The National Association of Community Health Centers (NACHC) lists in its 2008 annual report a number of private and public partnerships in funding and operating community health centers throughout the United States. Covidien, a supplier of medical instruments, has offered $2 million over three years in matching grants to help renovate centers, and an additional $50,000 per year for training. Roche, a medical diagnostic and pharmaceutical company, has donated $1.75 million in Hepatitis C treatments. Pfizer pharmaceutical company has provided low-cost medications since 1993 through its “Sharing the Care” program.


Additional sources for this blog article:

Primary Care Access: An Essential Building Block of Health Reform

Income, Poverty, and Health Insurance Coverage in the United States: 2007

A few facts – food for thought:

While researching this article, I was able to find the following facts reported within the 2007 US Census.

Average salaries by earning level:

The total number of American households are divided equally into 1/5’s, called quintiles.
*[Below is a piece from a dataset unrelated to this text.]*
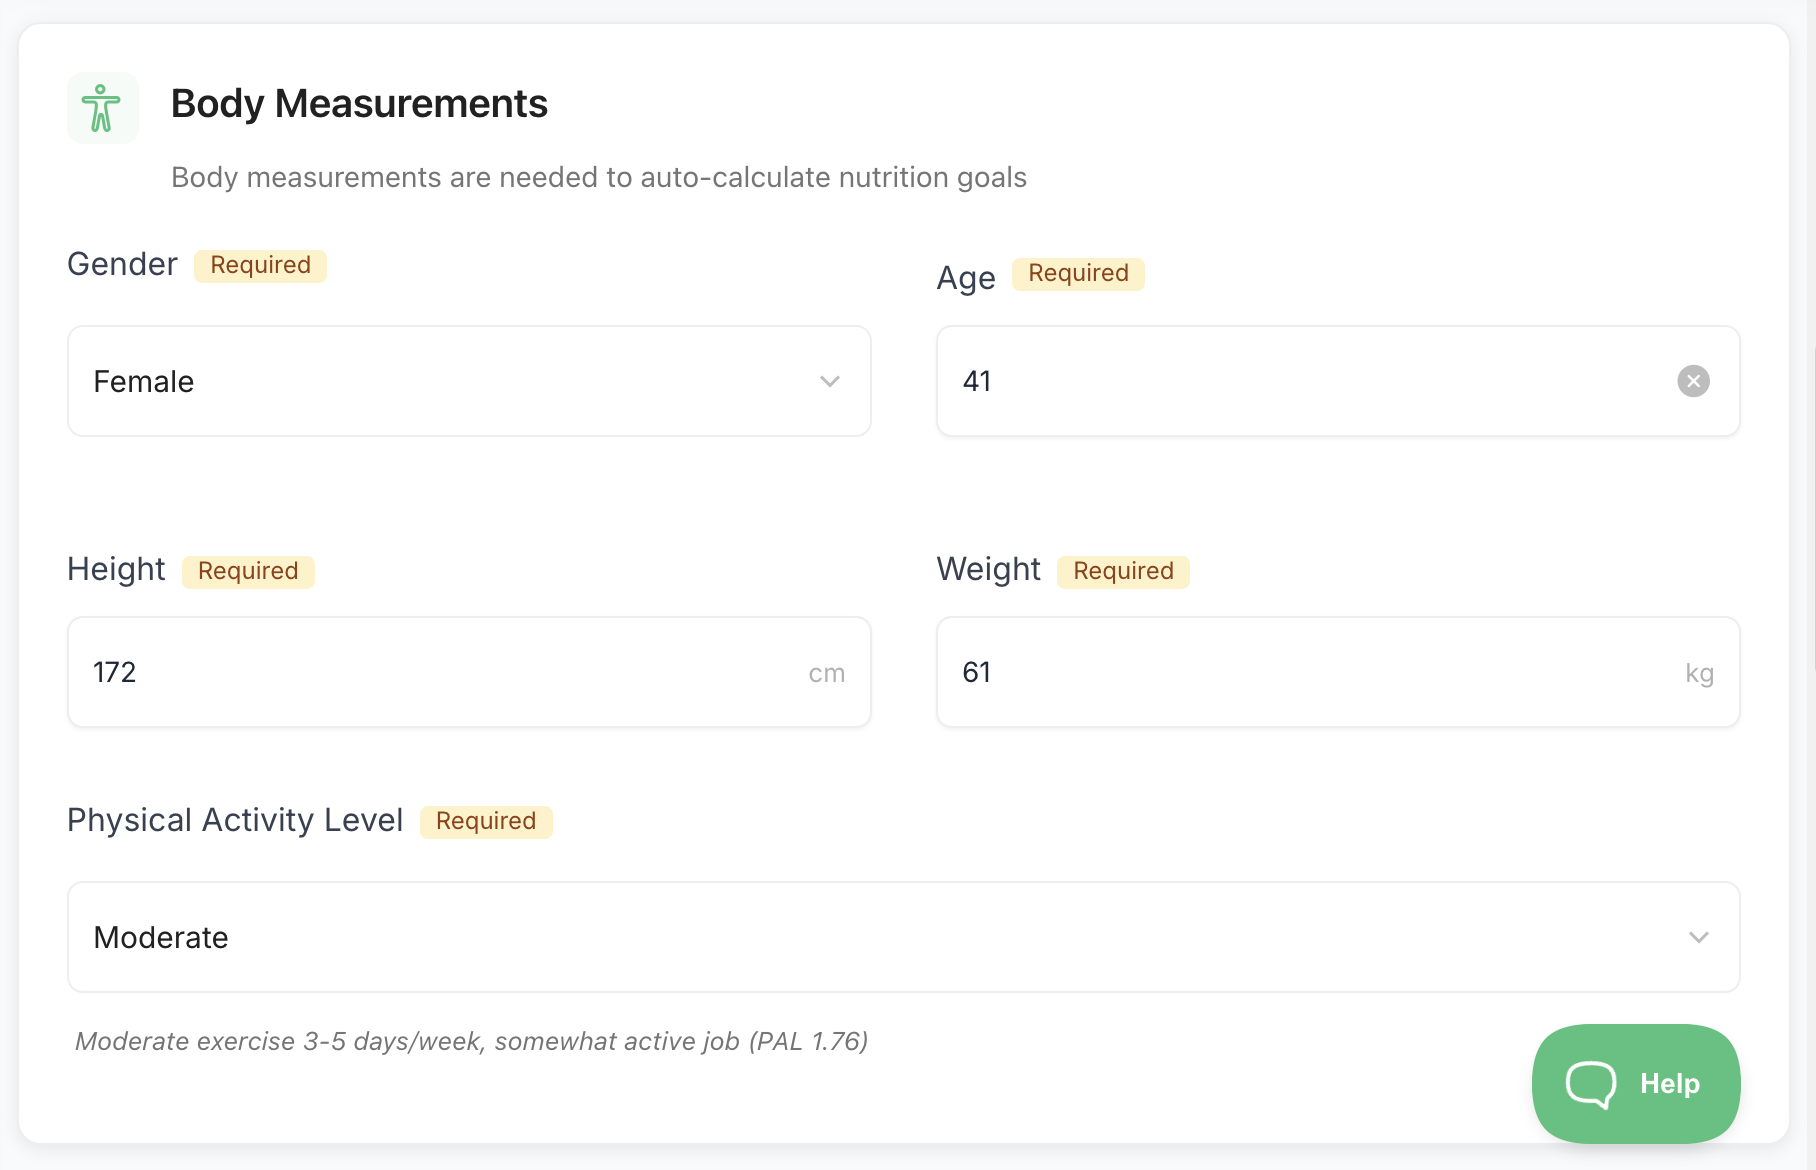
Task: Click the cm unit in the Height field
Action: click(827, 674)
The average salary per household in 2007 was $50,233. A household can be one person living alone, a family of four, roommates, or any group of people who live together and pool their money to pay the rent and utility bills.

The lowest quintile of households earn an average of $8,500 per year.
The second lowest quintile of households earn an average of $22,000 per year.
The middle level quintile of households earn an average of $36,000 per year.
The fourth highest quintile of households earn an average of $57,000 per year.
The highest quintile of households earn an average of $127,000 per year.

Total household earnings in relation to health insurance coverage in 2007:

24.8% of American households earn less than $25,000 per year.
Of these, 25% do not have health insurance of any kind.

24.8% of American households earn $25,000 to $49,999 per year.
Of these, 21% do not have health insurance of any kind.

18.2% of American households earn $50,000 to $74,999 per year.
Of these, 14.5% do not have health insurance of any kind.

32.1% of American households earn more than $75,000 per year.
Of these, 7.8% do not have health insurance of any kind.